Video4Linux2 第二部分:注册和打开
Video4Linux2 part 2: registration and open()
V4L2 第二部分:注册和打开
This is the second article in the LWN series on writing drivers for the Video4Linux2 kernel interface; those who have not yet seen the introductory articlemay wish to start there. This installment will look at the overall structure of a Video4Linux driver and the device registration process.
这是V4L2内核接口系列文章的第二篇;还没有看过第一篇的可以点击简介篇。
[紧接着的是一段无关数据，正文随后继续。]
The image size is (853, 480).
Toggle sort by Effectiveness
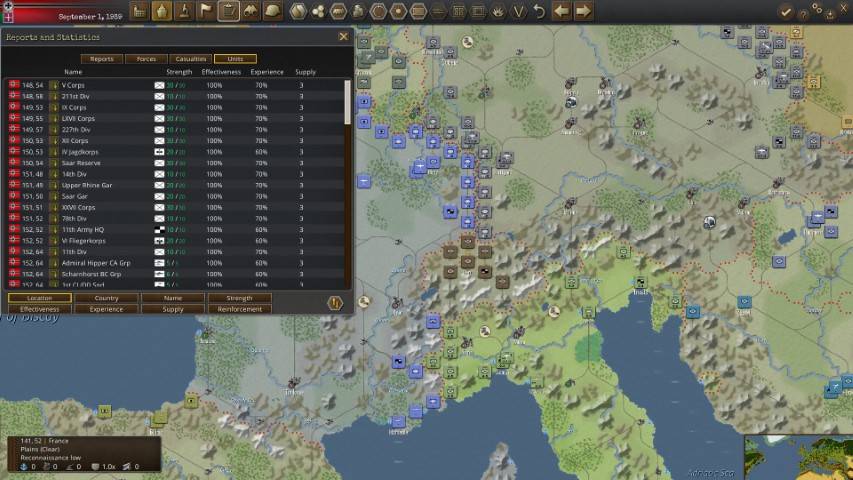click(x=40, y=309)
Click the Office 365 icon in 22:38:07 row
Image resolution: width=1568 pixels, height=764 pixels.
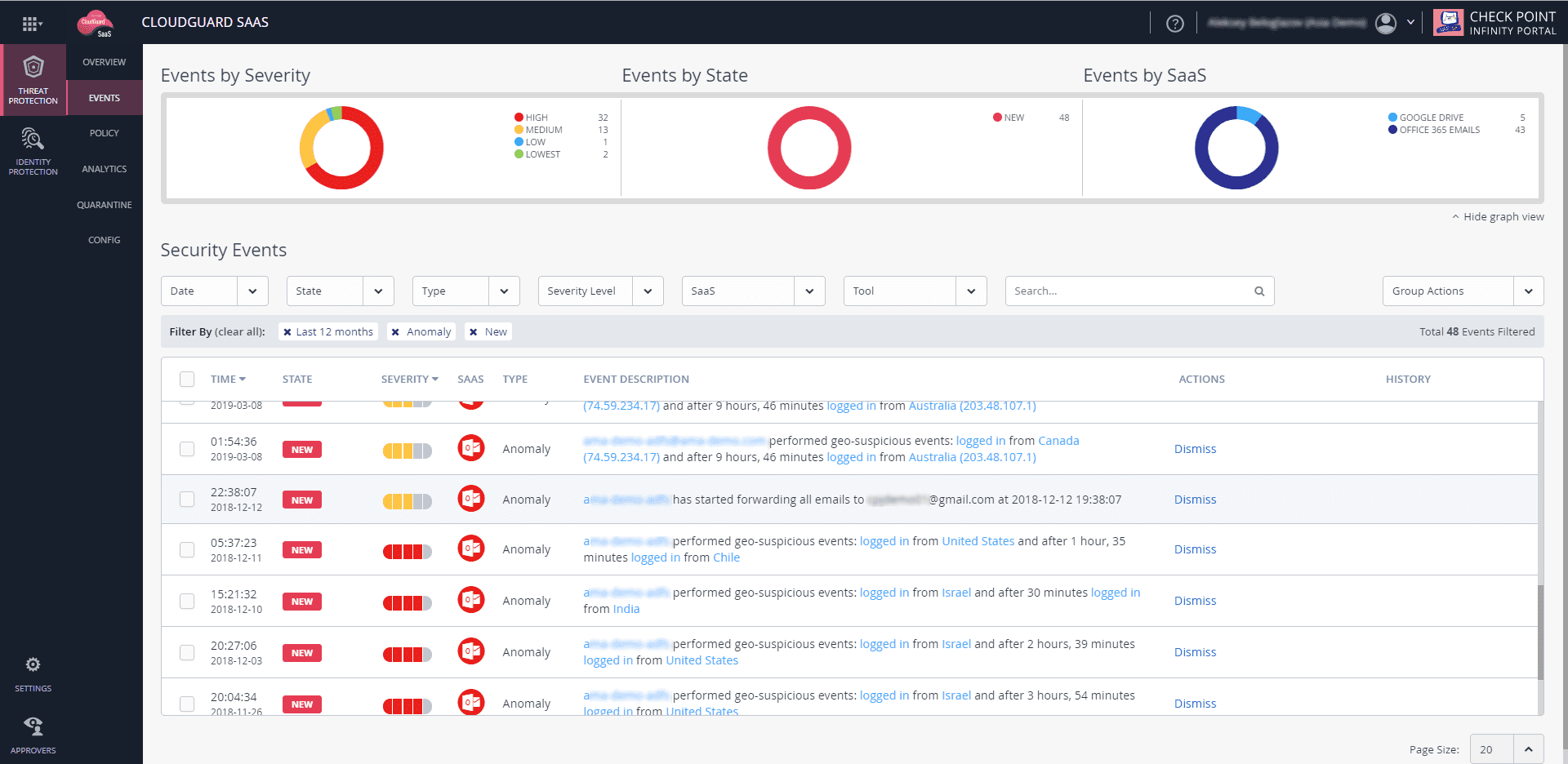tap(471, 499)

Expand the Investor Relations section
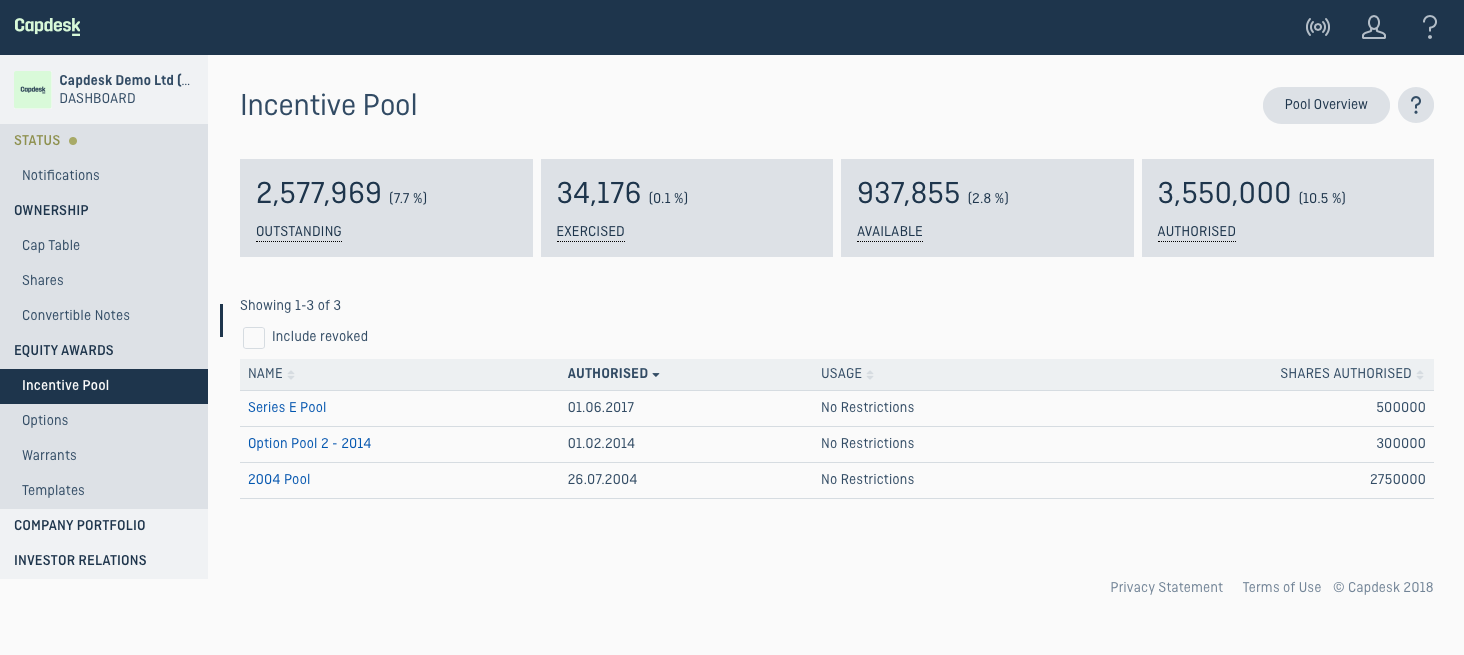click(x=80, y=561)
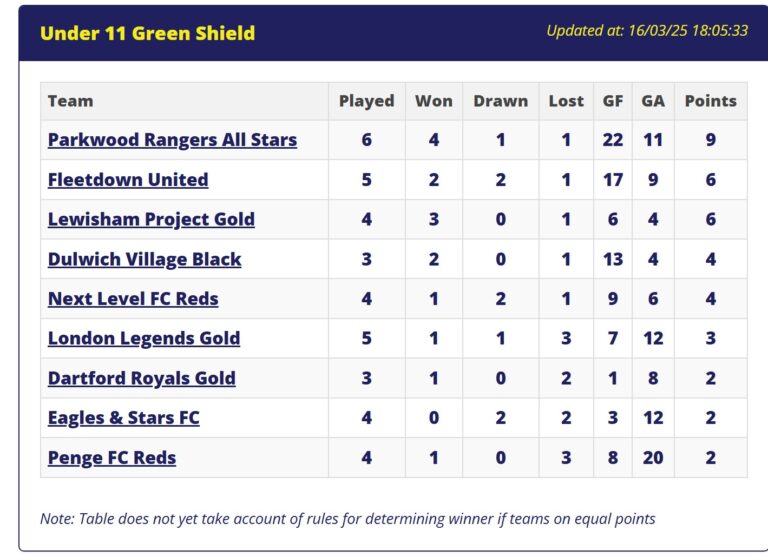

这里将会探索V4L驱动的整体结构和设备注册过程。
Before starting, it is worth noting that there are two resources which will prove invaluable for anybody working with video drivers:
开始之前,介绍两种资源,它们对任何编写视频驱动的人都是无价的:
1. The V4L2 API Specification. This document covers the API from the user-space point of view, but, to a great extent, V4L2 drivers implement that API directly. So most of the structures are the same, and the semantics of the V4L2 calls are clearly laid out. Print a copy (consider cutting out the Free Documentation License text to save trees) and keep it somewhere within easy reach.
1. V4L2 API技术规格文档。该文档覆盖了用户空间视角的API,但是,如果展开来看,V4L2驱动是直接实现这些API的,对吧。因此大部分结构都是相同的,V4L2调用的语法清楚的罗列了出来。打印一份,放在触手可及的地方。(可以考虑把免费文档许可文本去掉,节约树木资源)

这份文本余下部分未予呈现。